Mezzero, che era tornato in libertà nel 2022 (dopo aver trascorso in prigione oltre 23 anni), lasciata Brezza, frazione di Grazzanise, per trasferirsi a S. Maria Capua Vetere, avvalendosi di persone di fiducia, tra cui anche parenti, avrebbe organizzato svariate estorsioni ai danni di imprenditori locali. Si sarebbe pure reso protagonista di una tentata estorsione a una giovane coppia per risolvere una controversia abitativa. I ragazzi non volevano liberare l’appartamento in cui erano in affitto e, così, il mafioso, afferma l’accusa, attraverso i suoi uomini sarebbe intervenuto esercitando minacce e violenza.

Le investigazioni avrebbero consentito anche di raccogliere gravi indizi di colpevolezza a carico degli indagati in ordine al tentativo di accaparrarsi la gestione di attività commerciali sfruttando il reimpiego di denaro ‘sporco’. Connessa a tale vicenda è spuntata un’ipotizzata tangente sulla compravendita di un capannone commerciale, del valore di oltre un milione di euro.
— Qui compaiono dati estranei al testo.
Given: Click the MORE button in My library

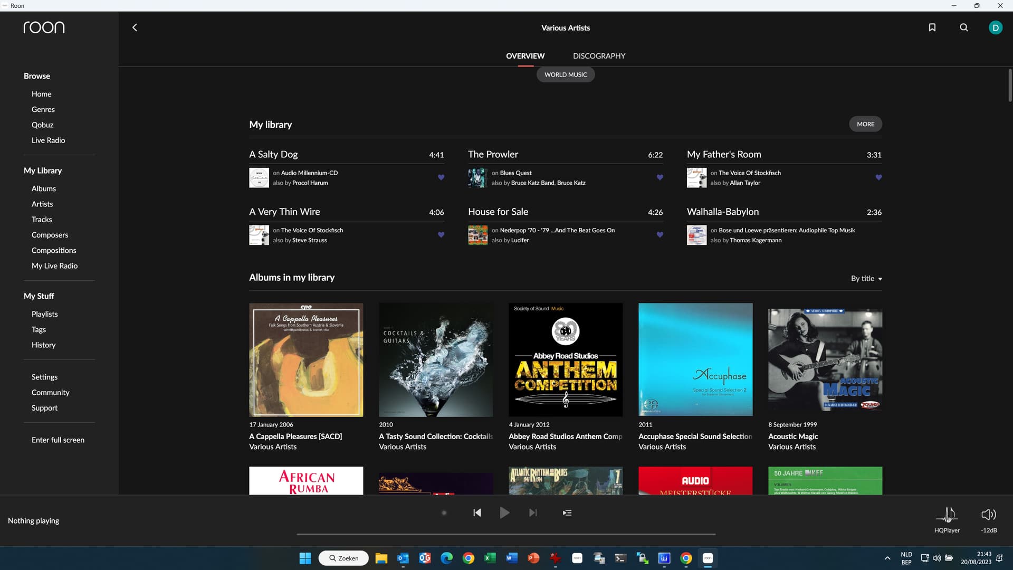Looking at the screenshot, I should (865, 124).
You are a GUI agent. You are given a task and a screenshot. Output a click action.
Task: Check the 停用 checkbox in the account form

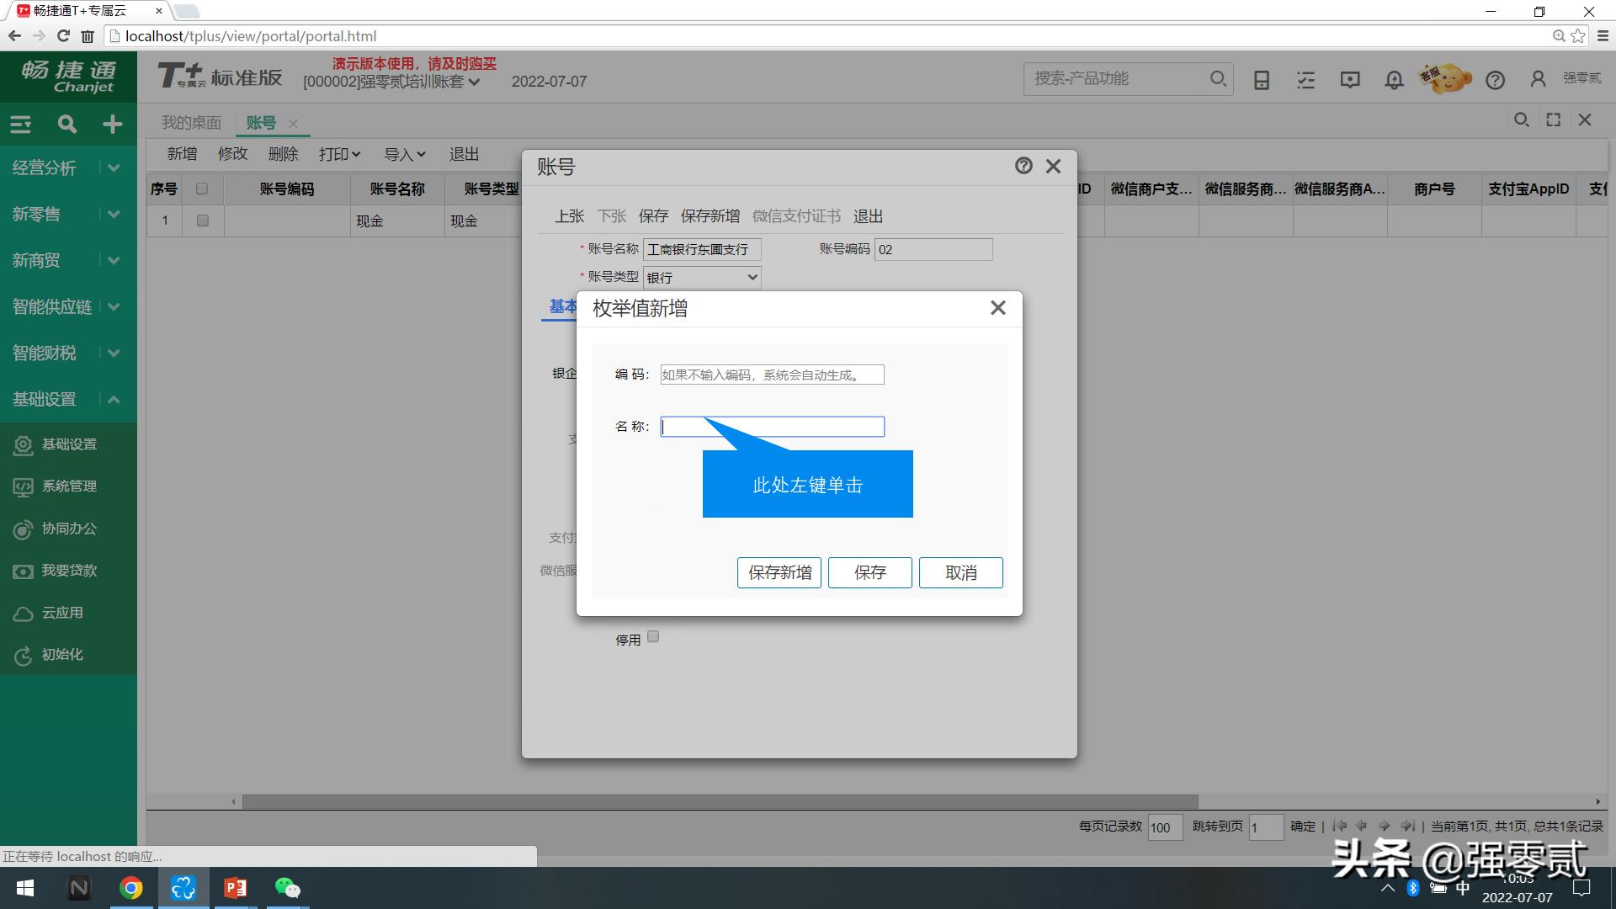653,637
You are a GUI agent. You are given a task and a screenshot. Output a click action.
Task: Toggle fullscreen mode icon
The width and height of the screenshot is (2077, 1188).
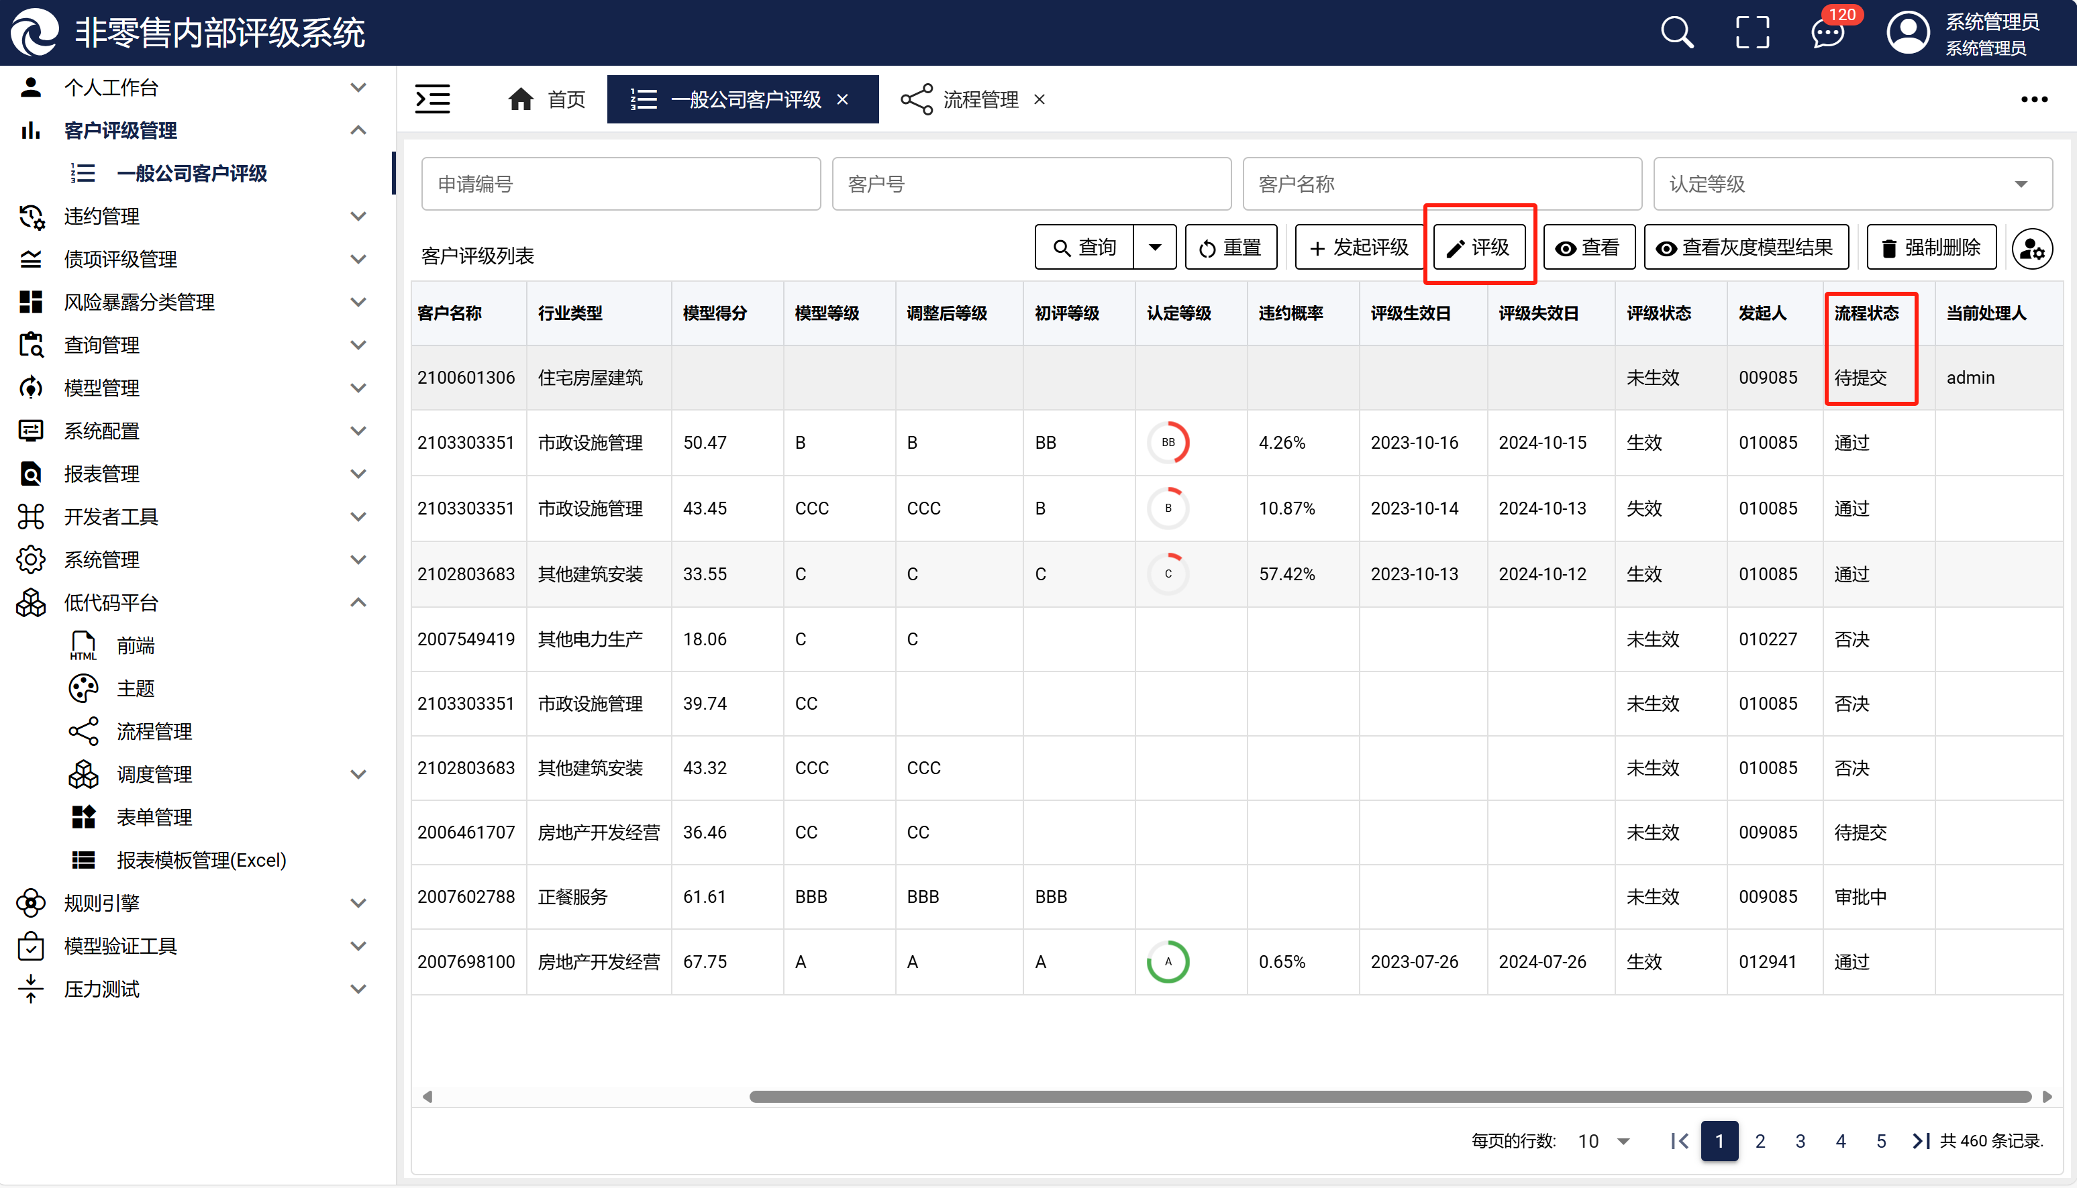(1752, 33)
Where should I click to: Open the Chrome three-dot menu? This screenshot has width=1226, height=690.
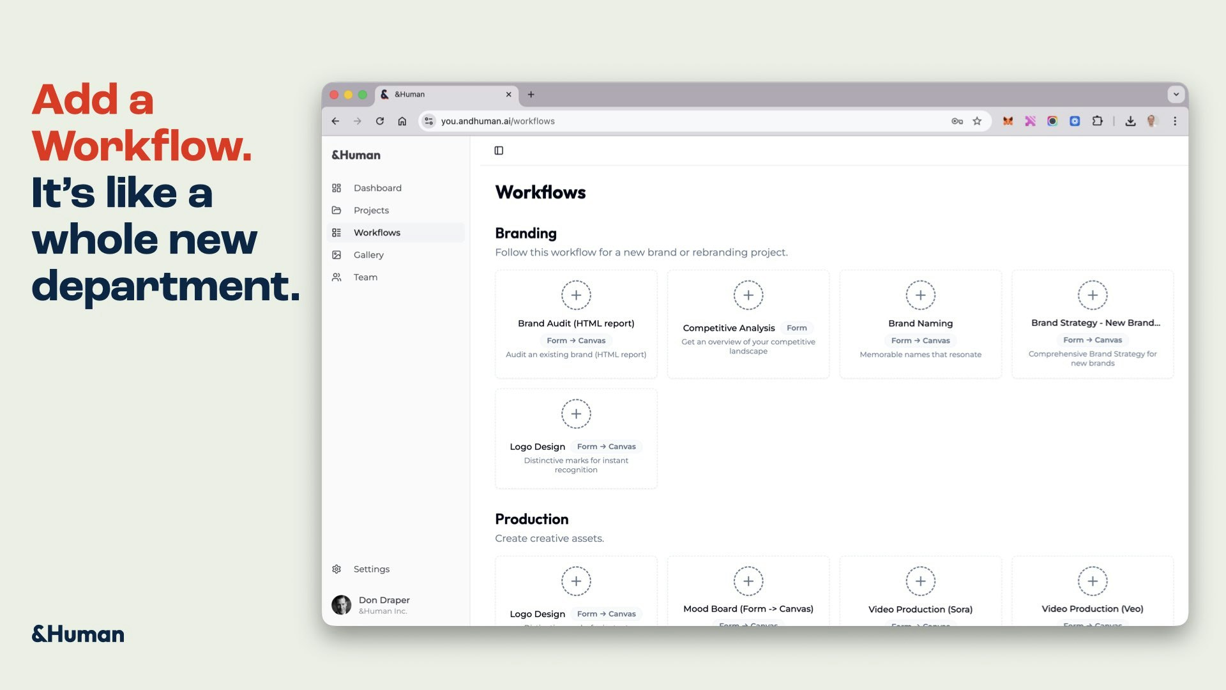1174,120
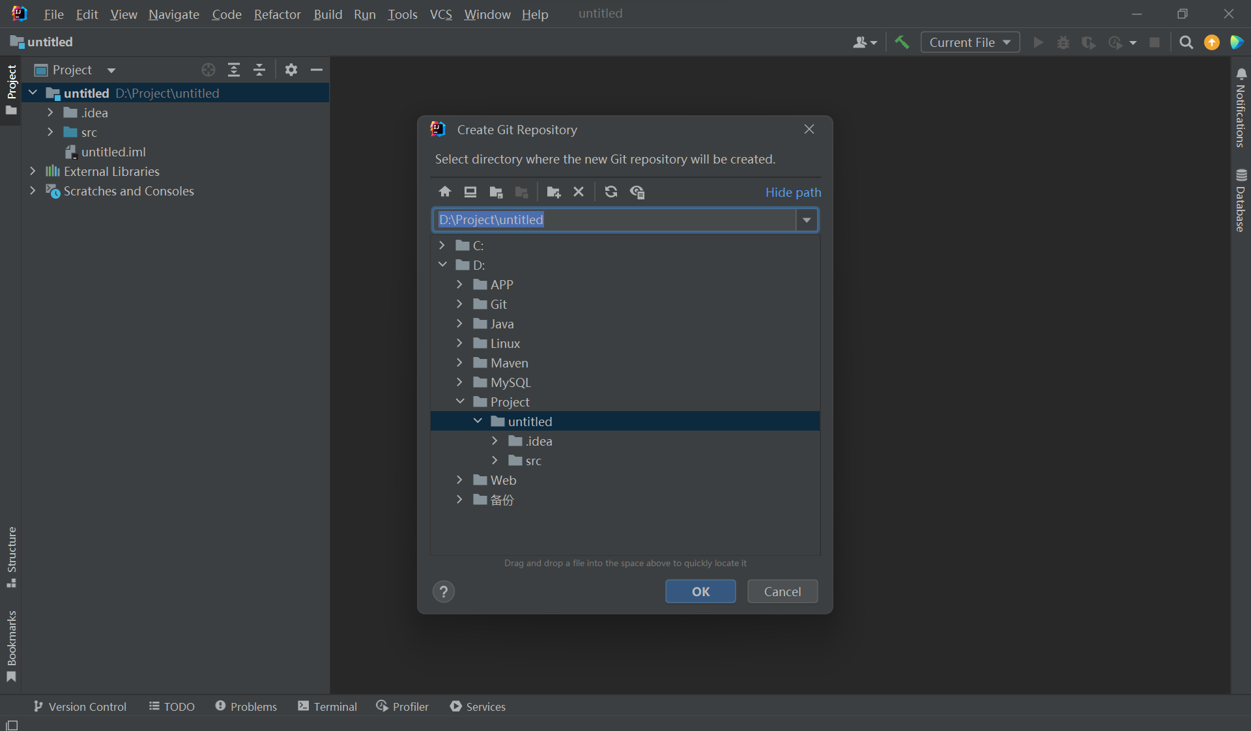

Per la Dda partenopea, non di minor rilievo, per l’impatto di allarme sociale che desta, è la dinamica criminale accertata della ricettazione di mezzi d’opera e materiali da cantiere, che, come hanno ricostruito i carabinieri, rientrava nelle attività del clan dei Casalesi. Infatti, nel corso dell’indagine, sono stati restituiti ai legittimi proprietari diversi autocarri e mezzi agricoli rinvenuti dai militari subito dopo i furti (valore stimato complessivamente in circa 40 mila euro). Le indagini hanno pure consentito di acclarare la disponibilità di armi da parte del sodalizio criminale.

Mezzero è stato in carcere dal 1998 al 2022 perché colpevole di associazione mafiosa, pizzo e di aver partecipato all’assassinio di Giovanni Parente, commesso a Santa Maria La Fossa nel 1996, e all’agguato che portò alla morte Antonio Cantiello e Domenico Florio.
I 24 indagati sono da ritenere innocenti fino a un’eventuale sentenza di condanna irrevocabile.
Nel collegio difensivo gli avvocati Raffaele Russo, Paolo Di Furia, Carlo De Stavola, Paolo Raimondo, Alberto Martucci, Camillo Irace, Angelo Raucci e Paolo Caterino.